Check each line below for the word "will", and copy those that have it.

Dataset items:
+++++

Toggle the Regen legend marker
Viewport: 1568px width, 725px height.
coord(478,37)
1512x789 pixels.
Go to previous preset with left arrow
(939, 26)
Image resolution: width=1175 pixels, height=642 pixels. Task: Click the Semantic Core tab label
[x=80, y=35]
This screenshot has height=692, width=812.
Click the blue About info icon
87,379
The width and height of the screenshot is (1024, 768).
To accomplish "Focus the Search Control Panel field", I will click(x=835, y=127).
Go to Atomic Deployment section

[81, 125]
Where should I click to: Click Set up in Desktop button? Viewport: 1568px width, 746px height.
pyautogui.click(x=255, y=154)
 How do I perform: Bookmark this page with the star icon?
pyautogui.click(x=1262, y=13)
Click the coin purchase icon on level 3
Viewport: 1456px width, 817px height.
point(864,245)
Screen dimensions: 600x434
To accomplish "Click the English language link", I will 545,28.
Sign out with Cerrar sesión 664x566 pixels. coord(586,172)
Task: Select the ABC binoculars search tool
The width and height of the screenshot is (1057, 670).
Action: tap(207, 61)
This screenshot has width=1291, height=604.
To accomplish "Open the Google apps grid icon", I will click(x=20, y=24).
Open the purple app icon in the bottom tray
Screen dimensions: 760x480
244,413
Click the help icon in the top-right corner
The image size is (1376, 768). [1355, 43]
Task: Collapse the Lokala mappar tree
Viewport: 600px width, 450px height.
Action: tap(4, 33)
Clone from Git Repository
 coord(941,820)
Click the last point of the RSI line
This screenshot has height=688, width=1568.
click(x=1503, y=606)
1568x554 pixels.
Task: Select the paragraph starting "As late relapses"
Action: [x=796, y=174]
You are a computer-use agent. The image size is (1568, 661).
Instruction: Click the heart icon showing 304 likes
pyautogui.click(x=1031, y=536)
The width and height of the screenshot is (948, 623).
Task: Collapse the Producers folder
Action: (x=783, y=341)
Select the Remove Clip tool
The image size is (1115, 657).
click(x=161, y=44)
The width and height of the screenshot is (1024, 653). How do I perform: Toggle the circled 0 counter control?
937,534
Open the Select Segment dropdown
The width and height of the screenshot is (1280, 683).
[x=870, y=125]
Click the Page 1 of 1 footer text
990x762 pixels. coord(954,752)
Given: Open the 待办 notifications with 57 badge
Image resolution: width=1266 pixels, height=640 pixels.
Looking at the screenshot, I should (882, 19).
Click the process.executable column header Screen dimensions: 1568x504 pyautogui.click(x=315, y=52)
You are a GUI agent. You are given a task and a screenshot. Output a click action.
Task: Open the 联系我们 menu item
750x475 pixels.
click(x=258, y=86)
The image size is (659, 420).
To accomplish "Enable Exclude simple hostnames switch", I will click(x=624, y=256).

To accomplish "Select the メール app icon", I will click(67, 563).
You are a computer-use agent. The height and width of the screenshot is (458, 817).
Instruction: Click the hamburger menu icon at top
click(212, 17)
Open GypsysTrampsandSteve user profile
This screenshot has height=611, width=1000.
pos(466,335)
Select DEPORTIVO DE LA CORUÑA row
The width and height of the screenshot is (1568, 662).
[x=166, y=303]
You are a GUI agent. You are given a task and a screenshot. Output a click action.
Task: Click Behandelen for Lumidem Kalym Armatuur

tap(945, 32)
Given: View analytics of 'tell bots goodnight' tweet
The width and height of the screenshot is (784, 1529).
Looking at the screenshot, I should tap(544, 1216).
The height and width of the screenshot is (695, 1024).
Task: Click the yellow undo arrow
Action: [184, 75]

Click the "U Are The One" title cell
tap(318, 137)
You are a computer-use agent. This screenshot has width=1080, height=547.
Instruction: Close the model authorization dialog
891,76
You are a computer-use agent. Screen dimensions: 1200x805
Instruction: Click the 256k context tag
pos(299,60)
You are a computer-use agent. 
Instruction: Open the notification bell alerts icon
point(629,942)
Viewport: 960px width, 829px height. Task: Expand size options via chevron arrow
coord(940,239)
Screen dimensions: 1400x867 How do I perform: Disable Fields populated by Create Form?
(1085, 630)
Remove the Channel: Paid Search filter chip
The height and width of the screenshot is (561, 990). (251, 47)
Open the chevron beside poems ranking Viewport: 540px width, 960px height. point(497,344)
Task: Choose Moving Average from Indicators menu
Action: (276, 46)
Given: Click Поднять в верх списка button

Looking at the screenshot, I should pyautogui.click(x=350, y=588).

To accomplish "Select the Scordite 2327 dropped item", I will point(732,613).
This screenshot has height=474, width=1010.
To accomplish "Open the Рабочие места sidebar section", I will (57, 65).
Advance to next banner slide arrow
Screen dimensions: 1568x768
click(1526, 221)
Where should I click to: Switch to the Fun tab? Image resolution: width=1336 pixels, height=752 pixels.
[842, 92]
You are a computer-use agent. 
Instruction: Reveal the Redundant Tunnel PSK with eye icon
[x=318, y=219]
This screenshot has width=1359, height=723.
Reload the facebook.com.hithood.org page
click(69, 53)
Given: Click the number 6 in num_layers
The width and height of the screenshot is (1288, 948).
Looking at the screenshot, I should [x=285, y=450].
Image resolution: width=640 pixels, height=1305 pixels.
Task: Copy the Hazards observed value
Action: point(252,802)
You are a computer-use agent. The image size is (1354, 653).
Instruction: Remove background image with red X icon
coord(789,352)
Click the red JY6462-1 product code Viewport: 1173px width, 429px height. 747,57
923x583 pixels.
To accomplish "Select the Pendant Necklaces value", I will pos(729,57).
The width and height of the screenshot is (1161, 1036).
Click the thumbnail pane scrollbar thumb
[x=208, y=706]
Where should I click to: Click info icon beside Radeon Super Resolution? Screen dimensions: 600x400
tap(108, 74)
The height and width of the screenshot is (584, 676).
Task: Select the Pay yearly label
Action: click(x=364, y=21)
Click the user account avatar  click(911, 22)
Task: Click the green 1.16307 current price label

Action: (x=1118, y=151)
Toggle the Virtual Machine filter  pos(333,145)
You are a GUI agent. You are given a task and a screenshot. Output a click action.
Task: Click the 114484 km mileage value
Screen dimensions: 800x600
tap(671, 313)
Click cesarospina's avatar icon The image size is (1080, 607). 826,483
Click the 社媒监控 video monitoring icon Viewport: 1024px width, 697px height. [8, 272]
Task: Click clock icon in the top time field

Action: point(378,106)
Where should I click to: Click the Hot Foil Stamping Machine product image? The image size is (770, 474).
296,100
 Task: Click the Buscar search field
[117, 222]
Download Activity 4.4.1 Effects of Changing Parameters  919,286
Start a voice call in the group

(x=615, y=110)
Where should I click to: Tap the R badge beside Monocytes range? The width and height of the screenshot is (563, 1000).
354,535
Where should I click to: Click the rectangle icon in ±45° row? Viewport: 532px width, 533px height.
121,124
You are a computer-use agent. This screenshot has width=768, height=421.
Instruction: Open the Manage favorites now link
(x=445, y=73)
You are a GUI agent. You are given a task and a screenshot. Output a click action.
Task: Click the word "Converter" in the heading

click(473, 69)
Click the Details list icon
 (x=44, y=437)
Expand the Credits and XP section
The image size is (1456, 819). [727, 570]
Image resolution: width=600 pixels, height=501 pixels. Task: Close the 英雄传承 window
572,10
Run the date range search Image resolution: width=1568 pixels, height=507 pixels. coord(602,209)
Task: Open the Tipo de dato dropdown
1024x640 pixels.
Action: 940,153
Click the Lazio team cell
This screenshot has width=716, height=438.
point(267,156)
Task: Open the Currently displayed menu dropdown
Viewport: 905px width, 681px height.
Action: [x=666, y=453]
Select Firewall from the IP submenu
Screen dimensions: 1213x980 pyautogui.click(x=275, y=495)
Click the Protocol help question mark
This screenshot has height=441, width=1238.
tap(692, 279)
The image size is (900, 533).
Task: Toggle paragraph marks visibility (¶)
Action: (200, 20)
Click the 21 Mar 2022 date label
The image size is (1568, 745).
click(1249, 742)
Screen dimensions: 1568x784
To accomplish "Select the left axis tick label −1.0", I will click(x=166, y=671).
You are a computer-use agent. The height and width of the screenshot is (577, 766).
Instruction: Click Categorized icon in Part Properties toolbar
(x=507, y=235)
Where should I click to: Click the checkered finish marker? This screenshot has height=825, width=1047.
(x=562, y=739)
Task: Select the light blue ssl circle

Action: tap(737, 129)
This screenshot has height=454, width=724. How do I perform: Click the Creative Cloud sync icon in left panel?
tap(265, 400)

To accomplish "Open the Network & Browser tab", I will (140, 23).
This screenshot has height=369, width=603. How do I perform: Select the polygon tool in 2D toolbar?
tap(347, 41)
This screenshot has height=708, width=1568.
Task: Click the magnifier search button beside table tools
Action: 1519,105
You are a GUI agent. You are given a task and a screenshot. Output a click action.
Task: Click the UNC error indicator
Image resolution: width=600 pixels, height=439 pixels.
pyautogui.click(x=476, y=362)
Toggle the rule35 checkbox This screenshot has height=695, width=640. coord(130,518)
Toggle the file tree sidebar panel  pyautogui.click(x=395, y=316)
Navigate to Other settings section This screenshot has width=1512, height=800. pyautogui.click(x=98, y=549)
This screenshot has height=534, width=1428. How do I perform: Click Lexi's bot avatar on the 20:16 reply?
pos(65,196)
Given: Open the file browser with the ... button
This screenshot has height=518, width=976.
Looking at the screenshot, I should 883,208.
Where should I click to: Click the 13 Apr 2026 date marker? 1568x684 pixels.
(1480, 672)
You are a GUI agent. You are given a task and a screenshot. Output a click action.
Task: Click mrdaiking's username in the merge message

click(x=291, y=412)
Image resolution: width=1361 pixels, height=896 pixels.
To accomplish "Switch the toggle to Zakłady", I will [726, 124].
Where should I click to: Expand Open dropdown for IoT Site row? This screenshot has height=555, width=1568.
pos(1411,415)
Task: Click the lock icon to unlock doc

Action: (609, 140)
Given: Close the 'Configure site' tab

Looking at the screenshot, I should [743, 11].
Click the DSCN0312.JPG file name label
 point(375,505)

+++++

Answer section:
To accomplish "Focus the Search Control Panel field", I will click(x=835, y=127).
To accomplish "Click the English language link", I will 545,28.
To accomplish "Open the Google apps grid icon", I will click(x=20, y=24).
To accomplish "Enable Exclude simple hostnames switch", I will click(x=624, y=256).
To accomplish "Select the メール app icon", I will click(67, 563).
To accomplish "Select the Scordite 2327 dropped item", I will point(732,613).
To accomplish "Open the Рабочие места sidebar section", I will (57, 65).
To accomplish "Select the Pendant Necklaces value", I will pos(729,57).
To accomplish "Select the left axis tick label −1.0", I will click(x=166, y=671).
To accomplish "Open the Network & Browser tab", I will (140, 23).
To accomplish "Switch the toggle to Zakłady", I will [726, 124].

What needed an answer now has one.